El criado reflexionó un momento.

—Al ponerme al aparato, recuerdo que dije: «Dígame.» Una voz preguntó si era Chiswick 43434. Contesté afirmativamente. Entonces me dijeron que aguardase un momento. Inmediatamente, otra voz volvió a preguntar si era Chiswick 43434, y volví a decir que sí. Entonces me preguntó: «¿Está lady Edgware?» Yo contesté que la señora estaba cenando. La voz añadió: «¿Quiere hacer el favor de llamarla? Deseo hablar con ella» Fui al comedor a avisar a la señora, que se levantó y vino al teléfono.

—¿Y luego?

—Cogió el aparato y dijo: «Dígame. ¿Con quién hablo?» Luego la oí decir «Sí, muy bien; yo soy lady Edgware.» En aquel momento iba yo a retirarme, pero la señora me llamó y me dijo que habían cortado la comunicación, y añadió que al colgar el aparato se habían reído.
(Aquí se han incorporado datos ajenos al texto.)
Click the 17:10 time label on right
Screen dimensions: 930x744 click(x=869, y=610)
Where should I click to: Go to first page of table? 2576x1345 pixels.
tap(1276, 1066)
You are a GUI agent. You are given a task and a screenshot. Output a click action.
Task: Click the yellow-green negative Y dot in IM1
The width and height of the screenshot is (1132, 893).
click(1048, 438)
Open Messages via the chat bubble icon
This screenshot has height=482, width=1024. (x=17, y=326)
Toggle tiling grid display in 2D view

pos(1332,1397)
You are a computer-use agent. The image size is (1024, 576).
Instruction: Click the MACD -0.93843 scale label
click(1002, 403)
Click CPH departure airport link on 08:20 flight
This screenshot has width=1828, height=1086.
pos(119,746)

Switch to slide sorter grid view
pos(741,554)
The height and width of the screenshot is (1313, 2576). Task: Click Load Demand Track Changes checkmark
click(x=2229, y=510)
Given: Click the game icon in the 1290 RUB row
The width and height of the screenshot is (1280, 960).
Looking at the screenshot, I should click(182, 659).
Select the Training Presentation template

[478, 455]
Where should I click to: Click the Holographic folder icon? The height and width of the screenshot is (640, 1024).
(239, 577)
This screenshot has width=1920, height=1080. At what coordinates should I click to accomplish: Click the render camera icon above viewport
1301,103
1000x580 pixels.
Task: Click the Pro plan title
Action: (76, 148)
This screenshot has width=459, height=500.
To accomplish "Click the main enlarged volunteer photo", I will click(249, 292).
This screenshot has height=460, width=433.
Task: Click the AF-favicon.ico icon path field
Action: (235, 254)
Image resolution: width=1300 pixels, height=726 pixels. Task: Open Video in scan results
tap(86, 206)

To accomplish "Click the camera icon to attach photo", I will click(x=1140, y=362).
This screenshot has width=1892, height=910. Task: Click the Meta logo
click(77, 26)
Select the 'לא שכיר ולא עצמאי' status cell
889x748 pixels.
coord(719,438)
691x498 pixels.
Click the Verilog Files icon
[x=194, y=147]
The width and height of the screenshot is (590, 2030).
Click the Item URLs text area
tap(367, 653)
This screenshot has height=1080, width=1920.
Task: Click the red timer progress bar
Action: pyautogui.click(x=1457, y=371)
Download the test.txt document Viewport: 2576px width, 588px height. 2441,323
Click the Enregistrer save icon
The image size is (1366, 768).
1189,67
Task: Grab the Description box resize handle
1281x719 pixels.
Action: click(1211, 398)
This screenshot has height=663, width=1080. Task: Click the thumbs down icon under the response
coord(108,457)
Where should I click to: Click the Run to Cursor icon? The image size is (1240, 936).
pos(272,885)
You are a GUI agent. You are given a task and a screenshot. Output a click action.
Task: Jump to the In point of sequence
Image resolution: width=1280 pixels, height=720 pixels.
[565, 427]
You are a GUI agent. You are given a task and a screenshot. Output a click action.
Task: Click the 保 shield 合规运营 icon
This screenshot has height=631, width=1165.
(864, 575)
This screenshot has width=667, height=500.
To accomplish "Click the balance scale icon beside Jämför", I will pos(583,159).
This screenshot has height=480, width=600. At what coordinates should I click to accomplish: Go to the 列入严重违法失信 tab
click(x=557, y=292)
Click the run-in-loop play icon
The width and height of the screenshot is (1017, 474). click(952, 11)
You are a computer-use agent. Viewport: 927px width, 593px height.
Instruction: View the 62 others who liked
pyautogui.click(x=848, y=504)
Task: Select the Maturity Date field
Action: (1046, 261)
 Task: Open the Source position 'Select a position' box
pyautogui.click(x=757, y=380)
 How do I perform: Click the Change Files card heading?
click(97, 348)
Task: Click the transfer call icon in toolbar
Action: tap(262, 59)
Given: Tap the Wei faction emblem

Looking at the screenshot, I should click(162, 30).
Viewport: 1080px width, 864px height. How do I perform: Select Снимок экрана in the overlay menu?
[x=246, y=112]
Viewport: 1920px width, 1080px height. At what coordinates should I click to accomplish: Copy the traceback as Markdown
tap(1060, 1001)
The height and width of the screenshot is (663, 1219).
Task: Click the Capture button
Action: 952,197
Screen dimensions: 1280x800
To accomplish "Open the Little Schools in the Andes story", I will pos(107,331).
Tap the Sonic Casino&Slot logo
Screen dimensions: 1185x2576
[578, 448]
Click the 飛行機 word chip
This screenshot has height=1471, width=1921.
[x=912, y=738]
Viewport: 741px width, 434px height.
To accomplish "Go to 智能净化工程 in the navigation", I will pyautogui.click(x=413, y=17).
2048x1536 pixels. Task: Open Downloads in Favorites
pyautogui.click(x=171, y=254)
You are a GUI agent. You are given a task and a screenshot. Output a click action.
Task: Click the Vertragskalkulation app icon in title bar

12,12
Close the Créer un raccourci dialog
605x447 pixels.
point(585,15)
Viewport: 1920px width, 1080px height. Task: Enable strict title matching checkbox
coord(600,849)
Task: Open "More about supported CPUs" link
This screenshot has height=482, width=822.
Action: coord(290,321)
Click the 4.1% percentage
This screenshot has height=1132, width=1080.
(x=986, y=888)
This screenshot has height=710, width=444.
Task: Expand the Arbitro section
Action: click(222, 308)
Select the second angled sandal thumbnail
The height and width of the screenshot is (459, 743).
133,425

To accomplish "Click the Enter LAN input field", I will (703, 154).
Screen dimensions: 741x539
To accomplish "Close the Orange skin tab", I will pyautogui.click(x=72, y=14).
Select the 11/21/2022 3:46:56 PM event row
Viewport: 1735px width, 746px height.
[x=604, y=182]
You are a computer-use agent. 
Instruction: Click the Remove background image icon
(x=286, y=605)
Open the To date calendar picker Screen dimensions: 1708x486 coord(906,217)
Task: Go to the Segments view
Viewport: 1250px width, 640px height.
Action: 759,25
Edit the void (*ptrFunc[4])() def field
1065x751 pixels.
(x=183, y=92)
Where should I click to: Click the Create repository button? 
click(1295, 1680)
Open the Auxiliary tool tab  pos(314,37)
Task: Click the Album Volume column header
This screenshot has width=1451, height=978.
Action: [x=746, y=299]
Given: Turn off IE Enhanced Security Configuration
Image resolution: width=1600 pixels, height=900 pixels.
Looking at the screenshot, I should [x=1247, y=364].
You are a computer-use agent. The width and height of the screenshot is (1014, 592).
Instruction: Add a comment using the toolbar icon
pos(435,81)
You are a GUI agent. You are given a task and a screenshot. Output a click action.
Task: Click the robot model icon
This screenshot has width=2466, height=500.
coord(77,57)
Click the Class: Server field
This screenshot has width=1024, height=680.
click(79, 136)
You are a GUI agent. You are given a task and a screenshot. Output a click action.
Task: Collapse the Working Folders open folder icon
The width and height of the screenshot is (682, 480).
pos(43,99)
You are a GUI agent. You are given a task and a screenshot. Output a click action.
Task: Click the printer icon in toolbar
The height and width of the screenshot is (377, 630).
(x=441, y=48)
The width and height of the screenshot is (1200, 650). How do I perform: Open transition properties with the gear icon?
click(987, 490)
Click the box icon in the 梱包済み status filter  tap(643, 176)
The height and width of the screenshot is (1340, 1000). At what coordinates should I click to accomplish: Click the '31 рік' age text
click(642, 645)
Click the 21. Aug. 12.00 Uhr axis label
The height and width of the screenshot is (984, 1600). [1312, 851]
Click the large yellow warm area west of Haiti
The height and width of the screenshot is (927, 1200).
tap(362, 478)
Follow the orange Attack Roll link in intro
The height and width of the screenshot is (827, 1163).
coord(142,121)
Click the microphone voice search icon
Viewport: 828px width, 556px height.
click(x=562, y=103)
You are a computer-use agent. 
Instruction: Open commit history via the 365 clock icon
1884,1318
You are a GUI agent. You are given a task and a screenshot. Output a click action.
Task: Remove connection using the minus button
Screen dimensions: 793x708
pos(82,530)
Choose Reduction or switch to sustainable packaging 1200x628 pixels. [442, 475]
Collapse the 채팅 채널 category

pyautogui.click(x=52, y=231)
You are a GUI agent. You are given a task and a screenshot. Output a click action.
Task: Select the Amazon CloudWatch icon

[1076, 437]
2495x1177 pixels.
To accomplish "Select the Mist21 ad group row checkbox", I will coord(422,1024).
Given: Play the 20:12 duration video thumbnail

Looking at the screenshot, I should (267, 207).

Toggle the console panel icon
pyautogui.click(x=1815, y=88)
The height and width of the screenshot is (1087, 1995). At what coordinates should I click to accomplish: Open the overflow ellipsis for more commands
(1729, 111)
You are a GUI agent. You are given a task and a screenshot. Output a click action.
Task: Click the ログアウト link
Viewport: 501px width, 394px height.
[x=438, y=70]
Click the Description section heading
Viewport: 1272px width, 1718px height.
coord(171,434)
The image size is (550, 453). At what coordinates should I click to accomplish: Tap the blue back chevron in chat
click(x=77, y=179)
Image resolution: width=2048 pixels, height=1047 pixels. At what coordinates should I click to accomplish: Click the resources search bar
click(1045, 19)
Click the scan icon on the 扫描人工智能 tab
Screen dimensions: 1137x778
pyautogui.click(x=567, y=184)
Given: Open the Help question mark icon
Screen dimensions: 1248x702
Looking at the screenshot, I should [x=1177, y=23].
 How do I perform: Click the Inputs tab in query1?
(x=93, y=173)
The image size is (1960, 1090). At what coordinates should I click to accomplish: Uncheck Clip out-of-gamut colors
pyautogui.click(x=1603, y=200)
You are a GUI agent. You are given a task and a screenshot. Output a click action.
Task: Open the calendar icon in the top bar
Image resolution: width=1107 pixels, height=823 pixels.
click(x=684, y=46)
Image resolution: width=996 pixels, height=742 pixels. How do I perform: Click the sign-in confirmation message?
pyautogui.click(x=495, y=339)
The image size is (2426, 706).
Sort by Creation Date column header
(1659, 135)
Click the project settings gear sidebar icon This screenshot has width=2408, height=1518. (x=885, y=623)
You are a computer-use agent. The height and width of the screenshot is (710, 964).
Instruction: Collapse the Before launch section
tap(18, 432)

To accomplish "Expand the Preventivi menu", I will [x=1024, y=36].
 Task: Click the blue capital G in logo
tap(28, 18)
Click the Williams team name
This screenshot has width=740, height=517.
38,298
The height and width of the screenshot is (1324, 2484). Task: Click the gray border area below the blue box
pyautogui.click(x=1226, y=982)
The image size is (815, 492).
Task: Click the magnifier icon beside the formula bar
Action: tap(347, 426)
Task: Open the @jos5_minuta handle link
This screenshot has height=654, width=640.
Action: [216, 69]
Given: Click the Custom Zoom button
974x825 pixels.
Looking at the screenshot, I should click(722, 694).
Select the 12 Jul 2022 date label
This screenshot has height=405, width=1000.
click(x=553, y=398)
Me preguntó si la persona que había telefoneado había dado su nombre. Le contesté que no. Eso fue todo.

—¿Cree usted, monsieur Poirot, que la llamada telefónica tiene que ver algo con el asesinato? —preguntó mistress Widburn.

—No se puede decir de momento. No es más que un detalle.

—A lo mejor fue alguien que quiso gastarle una broma; a mí me pasó una vez.

C’est toujours possible, madame.

—¿Se fijó usted si la voz de la persona que llamó era de hombre o de mujer?

—Creo que era de mujer.

—¿Qué clase de voz era, fuerte o suave?

—Era suave y clara —se detuvo un momento—. Tal vez me equivoque, pero me hizo el efecto de que era extranjera por lo que arrastraba las erres.

—A lo mejor era una voz escocesa, Donald —dijo mistress Widburn dirigiéndose al joven Ross.

—No puedo ser yo el culpable; estaba en el banquete —replicó éste.

Poirot se dirigió de nuevo al criado.

—¿Cree usted que reconocería aquella voz si la oyese de nuevo? El hombre dudó.

—No puedo asegurarlo, señor. Sin embargo, creo que la reconocería

—Muchas gracias.

—A sus órdenes, señor.

El fámulo inclinóse y se retiró majestuosamente.

Sir Montagu siguió desempeñando su papel de viejo hidalgo. Nos pidió que nos quedásemos a jugar al bridge. Yo me excusé por mi desconocimiento del juego, ya que es una cosa que nunca me ha tentado. El joven Ross cedió su puesto a Poirot y la velada terminó con un excelente beneficio financiero para Poirot y sir Montagu.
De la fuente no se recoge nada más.